» TRECHO SELECIONADO:
——————————

As condições da instalação do ponto foram avaliadas pelo IPEA com a necessidade de “dotar os espaços de recursos com nível de qualidade aceitável em termos genéricos, a partir de padrões mínimos discutidos. Não se trata de ‘burocratizar’ o programa, e sim de criar parâmetros que permitam estabelecer dispêndios aceitáveis em termos de investimentos.”

O programa também foi responsável em iniciar as atividades e na fomentação de novas iniciativas culturais. Levando em conta o universo da pesquisa, em São Paulo, 15 pontos (23%) não realizavam atividades antes do Cultura Viva, em Minas Gerais, 21%, e no Rio de Janeiro, 15%.

A idade média dos coordenadores dos pontos ultrapassa os 40 anos, sendo apenas 21% jovens, e 76% possuem curso superior ou superior incompleto; apenas 17% possuem ensino médio. Ainda sobre a formação destes gestores culturais, 74% disseram ter capacitação na área. No entanto, essa formação incluía desde encontros e reuniões até mestrados. É interessante notar que 89% dos coordenadores ou gestores dos pontos moram no próprio local, sendo esta uma forma de abater o aluguel das contas pessoais.

Os pontos possuem em média 10 trabalhadores, sendo 60% remunerados e 40% voluntários. Na maioria dos pontos (85%) utiliza-se trabalho temporário de terceiros, como o de educadores em 55% dos pontos, serviços de contabilidade em 35%, suporte técnico em 33%, serviços gerais em 22%, consultoria jurídica em 19%, assessoria de imprensa (comunicação e divulgação) em 19% e apoio psicopedagógico em 11%.

——————————

[Registros de dados armazenados]
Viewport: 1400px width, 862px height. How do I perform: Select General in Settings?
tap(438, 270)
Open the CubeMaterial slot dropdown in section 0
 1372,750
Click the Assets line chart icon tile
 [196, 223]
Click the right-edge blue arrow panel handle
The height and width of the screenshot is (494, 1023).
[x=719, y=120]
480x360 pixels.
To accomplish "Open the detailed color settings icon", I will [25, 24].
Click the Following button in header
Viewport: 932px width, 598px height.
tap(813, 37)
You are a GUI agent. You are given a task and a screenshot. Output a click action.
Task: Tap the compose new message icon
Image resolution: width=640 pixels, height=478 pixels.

——————————

» INSTRUÇÃO ESCRITA A: De acordo com o trecho selecionado, quantos trabalhadores os pontos têm em média?
» INSTRUÇÃO ESCRITA B: Transcreva do trecho selecionado a passagem que começa em "As condições da" e termina em "de Janeiro, 15%.".

» RESULTADO A: Em média, 10 trabalhadores.

» RESULTADO B:
As condições da instalação do ponto foram avaliadas pelo IPEA com a necessidade de “dotar os espaços de recursos com nível de qualidade aceitável em termos genéricos, a partir de padrões mínimos discutidos. Não se trata de ‘burocratizar’ o programa, e sim de criar parâmetros que permitam estabelecer dispêndios aceitáveis em termos de investimentos.”

O programa também foi responsável em iniciar as atividades e na fomentação de novas iniciativas culturais. Levando em conta o universo da pesquisa, em São Paulo, 15 pontos (23%) não realizavam atividades antes do Cultura Viva, em Minas Gerais, 21%, e no Rio de Janeiro, 15%.